§ The problem: An exact transcription of the lines below, from the first through the one containing "1150x693 pixels.", is the only output wanted.

Collected data entries:
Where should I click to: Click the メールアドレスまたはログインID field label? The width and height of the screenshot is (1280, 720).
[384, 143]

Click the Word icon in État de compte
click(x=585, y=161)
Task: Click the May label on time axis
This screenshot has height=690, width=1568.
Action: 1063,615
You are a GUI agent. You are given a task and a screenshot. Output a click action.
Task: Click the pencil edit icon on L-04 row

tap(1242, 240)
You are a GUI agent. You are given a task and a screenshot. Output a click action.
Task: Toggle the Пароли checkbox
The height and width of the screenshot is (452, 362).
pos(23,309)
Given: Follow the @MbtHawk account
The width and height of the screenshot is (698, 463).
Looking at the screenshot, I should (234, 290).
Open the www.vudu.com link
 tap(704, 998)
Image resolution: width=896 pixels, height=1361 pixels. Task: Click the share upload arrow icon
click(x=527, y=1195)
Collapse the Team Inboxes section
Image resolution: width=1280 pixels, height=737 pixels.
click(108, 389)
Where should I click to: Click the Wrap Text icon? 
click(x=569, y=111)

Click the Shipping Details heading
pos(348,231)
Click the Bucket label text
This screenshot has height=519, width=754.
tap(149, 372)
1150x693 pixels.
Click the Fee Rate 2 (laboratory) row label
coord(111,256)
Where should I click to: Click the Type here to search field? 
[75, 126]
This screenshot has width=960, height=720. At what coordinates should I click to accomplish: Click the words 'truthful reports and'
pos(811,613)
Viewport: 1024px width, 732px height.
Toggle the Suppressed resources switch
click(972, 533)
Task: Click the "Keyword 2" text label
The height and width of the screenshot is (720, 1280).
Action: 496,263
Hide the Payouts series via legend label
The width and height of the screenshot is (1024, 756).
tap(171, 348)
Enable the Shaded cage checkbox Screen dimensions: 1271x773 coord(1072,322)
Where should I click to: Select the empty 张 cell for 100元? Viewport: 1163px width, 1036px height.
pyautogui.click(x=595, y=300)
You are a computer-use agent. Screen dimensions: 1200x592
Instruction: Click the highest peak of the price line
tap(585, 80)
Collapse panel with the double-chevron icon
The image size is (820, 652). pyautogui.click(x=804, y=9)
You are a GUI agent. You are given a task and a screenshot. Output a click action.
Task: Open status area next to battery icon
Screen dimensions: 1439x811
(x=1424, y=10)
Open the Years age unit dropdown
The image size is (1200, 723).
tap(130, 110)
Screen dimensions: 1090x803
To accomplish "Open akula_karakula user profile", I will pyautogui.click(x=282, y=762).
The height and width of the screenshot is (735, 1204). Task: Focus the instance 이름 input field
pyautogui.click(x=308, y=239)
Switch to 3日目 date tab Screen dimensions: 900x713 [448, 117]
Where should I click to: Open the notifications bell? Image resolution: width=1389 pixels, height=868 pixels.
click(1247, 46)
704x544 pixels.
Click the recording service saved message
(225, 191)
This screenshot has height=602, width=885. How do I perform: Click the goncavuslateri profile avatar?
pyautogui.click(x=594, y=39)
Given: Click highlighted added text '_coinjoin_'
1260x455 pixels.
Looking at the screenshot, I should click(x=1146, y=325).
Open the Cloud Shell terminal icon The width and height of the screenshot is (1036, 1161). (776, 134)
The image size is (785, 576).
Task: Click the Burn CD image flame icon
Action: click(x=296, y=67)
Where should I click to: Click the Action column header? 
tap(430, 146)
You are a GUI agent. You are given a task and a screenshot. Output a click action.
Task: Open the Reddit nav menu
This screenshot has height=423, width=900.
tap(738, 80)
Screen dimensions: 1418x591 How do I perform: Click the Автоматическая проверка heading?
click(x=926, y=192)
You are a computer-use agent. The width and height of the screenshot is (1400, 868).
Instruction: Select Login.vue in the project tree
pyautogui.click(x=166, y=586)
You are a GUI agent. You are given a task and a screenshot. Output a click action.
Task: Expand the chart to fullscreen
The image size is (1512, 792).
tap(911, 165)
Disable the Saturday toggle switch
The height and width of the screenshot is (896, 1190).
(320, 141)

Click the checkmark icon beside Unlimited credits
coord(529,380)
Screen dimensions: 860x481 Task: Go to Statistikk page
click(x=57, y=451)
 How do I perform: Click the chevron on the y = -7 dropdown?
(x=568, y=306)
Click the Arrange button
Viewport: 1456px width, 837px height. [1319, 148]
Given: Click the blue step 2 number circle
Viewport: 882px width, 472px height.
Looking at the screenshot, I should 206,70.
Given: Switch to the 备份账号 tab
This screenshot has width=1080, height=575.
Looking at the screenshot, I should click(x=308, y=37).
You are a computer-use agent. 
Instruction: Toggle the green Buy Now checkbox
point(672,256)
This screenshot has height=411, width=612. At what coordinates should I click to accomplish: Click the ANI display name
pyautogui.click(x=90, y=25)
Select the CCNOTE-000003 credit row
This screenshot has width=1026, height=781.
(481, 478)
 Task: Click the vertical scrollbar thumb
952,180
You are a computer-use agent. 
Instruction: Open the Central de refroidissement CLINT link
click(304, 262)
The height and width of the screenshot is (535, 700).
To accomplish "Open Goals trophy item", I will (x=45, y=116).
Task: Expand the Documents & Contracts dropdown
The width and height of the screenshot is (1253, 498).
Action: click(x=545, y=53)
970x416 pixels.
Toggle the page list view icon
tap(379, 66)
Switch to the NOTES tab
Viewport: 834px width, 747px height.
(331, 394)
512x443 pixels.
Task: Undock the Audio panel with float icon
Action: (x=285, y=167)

§ Result below:
Where should I click to: Click the メールアドレスまたはログインID field label? The width and height of the screenshot is (1280, 720).
[384, 143]

Click the Word icon in État de compte
click(x=585, y=161)
Task: Click the May label on time axis
This screenshot has height=690, width=1568.
Action: 1063,615
You are a GUI agent. You are given a task and a screenshot. Output a click action.
Task: Click the pencil edit icon on L-04 row

tap(1242, 240)
You are a GUI agent. You are given a task and a screenshot. Output a click action.
Task: Toggle the Пароли checkbox
The height and width of the screenshot is (452, 362).
pos(23,309)
Given: Follow the @MbtHawk account
The width and height of the screenshot is (698, 463).
Looking at the screenshot, I should (234, 290).
Open the www.vudu.com link
 tap(704, 998)
Image resolution: width=896 pixels, height=1361 pixels. Task: Click the share upload arrow icon
click(x=527, y=1195)
Collapse the Team Inboxes section
Image resolution: width=1280 pixels, height=737 pixels.
click(108, 389)
Where should I click to: Click the Wrap Text icon? 
click(x=569, y=111)

Click the Shipping Details heading
pos(348,231)
Click the Bucket label text
This screenshot has height=519, width=754.
tap(149, 372)
1150x693 pixels.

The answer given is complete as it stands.